** Supplied material follows **
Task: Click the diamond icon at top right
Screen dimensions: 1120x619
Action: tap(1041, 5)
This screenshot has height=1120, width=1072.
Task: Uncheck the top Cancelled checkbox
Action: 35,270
** End of Supplied material **
=== Exercise ===
Nothing should be changed: write out all of the data as is.

=== Response to the task ===
Task: Click the diamond icon at top right
Screen dimensions: 1120x619
Action: tap(1041, 5)
This screenshot has height=1120, width=1072.
Task: Uncheck the top Cancelled checkbox
Action: 35,270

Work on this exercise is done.